▶ **Assignment**
Output range, inclusive: from the line containing "Click the Cautare Cupon dupa Cod field" to the line containing "Open the site information icon in address bar". Restate those lines from the data below word for word and only those.

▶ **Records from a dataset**
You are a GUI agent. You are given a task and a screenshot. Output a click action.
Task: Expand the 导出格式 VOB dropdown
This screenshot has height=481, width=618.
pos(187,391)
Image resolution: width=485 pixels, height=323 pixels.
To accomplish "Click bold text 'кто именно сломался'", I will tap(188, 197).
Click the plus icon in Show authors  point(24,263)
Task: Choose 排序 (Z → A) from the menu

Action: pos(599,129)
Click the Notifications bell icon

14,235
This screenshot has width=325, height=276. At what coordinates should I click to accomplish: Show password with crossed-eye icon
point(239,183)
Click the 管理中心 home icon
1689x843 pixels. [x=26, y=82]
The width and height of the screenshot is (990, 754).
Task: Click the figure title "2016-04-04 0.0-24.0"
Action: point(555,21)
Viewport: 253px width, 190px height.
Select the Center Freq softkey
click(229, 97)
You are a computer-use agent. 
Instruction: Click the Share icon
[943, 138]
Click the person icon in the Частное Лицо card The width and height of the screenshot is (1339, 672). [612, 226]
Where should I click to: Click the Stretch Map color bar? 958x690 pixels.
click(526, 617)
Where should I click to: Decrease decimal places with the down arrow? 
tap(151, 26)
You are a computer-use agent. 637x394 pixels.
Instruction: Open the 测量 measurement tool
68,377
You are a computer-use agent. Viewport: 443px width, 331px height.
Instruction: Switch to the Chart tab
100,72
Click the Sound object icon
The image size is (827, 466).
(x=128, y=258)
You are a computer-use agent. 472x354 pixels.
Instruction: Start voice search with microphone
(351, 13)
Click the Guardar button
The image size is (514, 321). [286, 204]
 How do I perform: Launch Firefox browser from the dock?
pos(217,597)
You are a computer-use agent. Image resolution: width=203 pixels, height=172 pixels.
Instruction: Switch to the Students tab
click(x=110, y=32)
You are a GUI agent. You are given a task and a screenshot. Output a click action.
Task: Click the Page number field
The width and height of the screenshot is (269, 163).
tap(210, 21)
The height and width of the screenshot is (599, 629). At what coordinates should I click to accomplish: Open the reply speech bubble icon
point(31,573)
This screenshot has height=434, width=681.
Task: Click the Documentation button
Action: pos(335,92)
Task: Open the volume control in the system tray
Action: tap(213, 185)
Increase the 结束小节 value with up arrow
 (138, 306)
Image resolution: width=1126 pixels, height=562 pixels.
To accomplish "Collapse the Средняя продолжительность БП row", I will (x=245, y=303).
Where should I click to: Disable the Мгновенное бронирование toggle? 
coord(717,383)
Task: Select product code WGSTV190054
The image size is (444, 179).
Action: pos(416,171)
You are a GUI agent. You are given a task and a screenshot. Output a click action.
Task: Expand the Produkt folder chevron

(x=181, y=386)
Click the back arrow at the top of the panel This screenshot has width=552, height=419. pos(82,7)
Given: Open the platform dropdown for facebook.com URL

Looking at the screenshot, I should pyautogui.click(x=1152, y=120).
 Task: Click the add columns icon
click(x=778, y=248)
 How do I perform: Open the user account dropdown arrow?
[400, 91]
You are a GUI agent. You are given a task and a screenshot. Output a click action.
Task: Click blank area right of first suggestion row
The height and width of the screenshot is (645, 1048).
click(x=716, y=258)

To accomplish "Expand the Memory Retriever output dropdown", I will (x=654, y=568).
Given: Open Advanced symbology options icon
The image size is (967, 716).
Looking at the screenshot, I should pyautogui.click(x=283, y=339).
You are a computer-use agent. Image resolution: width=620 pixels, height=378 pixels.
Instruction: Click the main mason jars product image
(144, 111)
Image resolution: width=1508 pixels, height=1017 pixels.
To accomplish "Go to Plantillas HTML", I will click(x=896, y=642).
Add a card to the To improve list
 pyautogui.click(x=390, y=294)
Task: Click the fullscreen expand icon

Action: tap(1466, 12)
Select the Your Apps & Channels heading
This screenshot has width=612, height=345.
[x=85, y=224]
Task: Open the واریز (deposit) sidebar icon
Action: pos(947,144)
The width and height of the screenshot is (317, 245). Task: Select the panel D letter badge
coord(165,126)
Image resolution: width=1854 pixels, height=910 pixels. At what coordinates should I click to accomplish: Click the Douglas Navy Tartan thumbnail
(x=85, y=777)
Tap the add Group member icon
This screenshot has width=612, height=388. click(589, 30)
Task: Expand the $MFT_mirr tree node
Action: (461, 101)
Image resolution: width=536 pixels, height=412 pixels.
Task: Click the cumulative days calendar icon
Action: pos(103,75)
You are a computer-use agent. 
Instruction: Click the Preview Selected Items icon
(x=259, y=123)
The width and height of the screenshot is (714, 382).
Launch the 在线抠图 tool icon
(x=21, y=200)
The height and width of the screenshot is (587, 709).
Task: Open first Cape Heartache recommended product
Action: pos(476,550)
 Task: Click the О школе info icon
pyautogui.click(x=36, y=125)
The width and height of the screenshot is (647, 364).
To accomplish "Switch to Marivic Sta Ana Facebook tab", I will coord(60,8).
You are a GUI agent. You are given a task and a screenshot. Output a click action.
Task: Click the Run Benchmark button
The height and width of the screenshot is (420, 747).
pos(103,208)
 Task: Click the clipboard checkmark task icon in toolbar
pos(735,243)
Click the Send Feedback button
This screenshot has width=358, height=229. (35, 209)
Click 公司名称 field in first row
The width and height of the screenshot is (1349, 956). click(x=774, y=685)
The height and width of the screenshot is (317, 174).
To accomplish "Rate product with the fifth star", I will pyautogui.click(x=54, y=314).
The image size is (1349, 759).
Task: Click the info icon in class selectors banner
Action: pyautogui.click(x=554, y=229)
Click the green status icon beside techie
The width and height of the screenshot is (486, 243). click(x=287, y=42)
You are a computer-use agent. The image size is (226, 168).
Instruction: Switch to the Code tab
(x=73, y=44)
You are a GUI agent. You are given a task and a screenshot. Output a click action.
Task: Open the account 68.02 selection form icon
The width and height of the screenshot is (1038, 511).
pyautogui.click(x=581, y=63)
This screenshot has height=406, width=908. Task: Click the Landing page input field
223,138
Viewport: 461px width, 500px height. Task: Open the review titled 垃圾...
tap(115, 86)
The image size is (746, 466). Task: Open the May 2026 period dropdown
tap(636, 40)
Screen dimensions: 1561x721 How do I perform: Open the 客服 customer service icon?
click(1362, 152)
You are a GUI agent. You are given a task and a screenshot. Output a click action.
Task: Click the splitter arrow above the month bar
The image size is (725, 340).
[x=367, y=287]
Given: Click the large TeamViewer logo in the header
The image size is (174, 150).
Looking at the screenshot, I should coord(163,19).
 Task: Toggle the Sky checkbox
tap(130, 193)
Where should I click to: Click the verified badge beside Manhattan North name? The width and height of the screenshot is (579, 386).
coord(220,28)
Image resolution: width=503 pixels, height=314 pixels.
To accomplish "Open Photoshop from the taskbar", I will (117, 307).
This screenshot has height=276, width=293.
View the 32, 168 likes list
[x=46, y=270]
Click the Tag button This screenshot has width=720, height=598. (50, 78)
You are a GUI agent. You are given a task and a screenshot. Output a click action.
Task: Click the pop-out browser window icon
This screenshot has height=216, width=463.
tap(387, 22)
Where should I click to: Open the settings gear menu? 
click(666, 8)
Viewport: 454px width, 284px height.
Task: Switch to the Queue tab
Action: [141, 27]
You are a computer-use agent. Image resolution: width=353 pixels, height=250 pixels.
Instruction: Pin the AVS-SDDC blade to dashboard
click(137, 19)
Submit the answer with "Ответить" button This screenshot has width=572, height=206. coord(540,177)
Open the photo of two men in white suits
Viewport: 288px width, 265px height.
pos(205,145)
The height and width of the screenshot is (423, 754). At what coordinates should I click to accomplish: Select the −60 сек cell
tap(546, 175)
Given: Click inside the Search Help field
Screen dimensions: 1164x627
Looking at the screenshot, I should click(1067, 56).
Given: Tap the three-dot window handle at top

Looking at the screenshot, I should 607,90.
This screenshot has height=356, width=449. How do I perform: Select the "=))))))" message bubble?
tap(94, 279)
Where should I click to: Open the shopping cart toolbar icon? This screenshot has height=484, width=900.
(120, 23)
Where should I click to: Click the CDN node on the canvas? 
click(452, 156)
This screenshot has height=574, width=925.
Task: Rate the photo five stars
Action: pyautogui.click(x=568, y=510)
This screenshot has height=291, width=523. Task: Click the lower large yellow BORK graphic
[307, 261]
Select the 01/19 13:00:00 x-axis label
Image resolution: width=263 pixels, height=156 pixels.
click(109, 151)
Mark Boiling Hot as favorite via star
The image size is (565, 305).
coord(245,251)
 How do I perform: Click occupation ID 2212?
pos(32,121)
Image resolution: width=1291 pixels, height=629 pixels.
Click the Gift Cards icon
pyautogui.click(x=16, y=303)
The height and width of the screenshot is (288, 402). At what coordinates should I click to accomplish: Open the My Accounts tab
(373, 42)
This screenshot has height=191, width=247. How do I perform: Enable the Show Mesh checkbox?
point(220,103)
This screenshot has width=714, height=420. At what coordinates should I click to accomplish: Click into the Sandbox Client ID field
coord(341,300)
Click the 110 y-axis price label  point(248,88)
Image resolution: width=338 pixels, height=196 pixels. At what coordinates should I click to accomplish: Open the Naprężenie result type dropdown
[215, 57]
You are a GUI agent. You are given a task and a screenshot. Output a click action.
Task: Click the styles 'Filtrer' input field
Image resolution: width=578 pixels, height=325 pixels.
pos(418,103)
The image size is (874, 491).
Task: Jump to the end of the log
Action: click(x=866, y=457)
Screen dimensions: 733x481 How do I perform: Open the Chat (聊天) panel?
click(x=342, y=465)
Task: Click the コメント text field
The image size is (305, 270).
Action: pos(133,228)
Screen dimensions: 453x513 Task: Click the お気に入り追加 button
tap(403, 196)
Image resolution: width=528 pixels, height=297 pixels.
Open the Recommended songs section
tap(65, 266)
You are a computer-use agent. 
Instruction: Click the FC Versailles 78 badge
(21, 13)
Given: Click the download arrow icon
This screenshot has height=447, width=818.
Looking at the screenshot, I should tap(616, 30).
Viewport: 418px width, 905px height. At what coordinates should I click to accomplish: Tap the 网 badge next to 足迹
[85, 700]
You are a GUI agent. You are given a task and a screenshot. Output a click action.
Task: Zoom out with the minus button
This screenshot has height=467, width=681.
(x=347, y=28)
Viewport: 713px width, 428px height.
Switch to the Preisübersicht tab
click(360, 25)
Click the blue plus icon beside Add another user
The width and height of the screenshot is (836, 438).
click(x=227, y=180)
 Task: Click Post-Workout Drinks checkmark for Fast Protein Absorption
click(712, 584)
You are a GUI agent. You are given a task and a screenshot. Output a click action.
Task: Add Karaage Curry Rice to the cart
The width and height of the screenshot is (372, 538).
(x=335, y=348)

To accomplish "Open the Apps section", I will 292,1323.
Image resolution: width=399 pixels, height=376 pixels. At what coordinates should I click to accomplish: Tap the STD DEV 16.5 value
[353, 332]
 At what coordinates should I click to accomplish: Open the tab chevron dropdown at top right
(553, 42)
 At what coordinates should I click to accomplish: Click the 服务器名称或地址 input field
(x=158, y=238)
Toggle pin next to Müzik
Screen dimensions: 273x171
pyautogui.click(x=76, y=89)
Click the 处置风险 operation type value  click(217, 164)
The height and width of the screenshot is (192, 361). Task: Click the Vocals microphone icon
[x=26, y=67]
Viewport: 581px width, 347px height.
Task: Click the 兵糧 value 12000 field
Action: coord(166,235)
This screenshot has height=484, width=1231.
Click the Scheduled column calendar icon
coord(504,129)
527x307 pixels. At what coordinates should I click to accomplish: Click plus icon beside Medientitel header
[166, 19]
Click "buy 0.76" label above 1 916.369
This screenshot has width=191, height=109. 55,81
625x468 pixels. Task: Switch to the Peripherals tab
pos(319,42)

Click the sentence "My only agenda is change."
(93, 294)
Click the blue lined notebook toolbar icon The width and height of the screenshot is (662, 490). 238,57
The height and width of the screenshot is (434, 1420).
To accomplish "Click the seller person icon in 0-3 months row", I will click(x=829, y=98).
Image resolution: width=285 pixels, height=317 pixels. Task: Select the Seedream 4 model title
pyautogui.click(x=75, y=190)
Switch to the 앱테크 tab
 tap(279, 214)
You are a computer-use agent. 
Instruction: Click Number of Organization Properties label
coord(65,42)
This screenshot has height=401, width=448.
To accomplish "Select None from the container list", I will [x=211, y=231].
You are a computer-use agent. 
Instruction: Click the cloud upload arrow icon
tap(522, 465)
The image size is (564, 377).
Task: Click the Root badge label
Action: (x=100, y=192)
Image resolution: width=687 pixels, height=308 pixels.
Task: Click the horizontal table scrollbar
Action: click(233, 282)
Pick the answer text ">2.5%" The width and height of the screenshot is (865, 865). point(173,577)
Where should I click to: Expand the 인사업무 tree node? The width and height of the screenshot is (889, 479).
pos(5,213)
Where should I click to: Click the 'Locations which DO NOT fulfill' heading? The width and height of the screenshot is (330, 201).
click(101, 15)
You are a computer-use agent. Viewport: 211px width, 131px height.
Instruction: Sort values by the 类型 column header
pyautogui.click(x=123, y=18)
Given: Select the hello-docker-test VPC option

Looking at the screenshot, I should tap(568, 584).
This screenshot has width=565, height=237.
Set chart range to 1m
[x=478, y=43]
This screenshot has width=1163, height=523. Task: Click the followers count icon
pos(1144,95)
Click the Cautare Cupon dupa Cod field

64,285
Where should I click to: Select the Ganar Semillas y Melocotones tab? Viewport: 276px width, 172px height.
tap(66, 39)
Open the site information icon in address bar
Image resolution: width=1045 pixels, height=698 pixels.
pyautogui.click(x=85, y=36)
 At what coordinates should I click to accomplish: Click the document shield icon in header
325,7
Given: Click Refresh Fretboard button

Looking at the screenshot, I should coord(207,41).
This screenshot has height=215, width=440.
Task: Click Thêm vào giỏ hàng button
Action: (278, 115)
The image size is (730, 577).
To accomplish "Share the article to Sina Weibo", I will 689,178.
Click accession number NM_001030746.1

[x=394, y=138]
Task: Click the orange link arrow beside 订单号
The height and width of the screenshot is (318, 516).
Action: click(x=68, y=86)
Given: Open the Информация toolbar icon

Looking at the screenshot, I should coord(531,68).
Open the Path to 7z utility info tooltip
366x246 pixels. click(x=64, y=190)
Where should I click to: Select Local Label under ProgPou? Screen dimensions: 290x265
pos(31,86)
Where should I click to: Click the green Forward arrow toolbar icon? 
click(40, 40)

▶ **Result of this exercise**
Click the Cautare Cupon dupa Cod field

64,285
Where should I click to: Select the Ganar Semillas y Melocotones tab? Viewport: 276px width, 172px height.
tap(66, 39)
Open the site information icon in address bar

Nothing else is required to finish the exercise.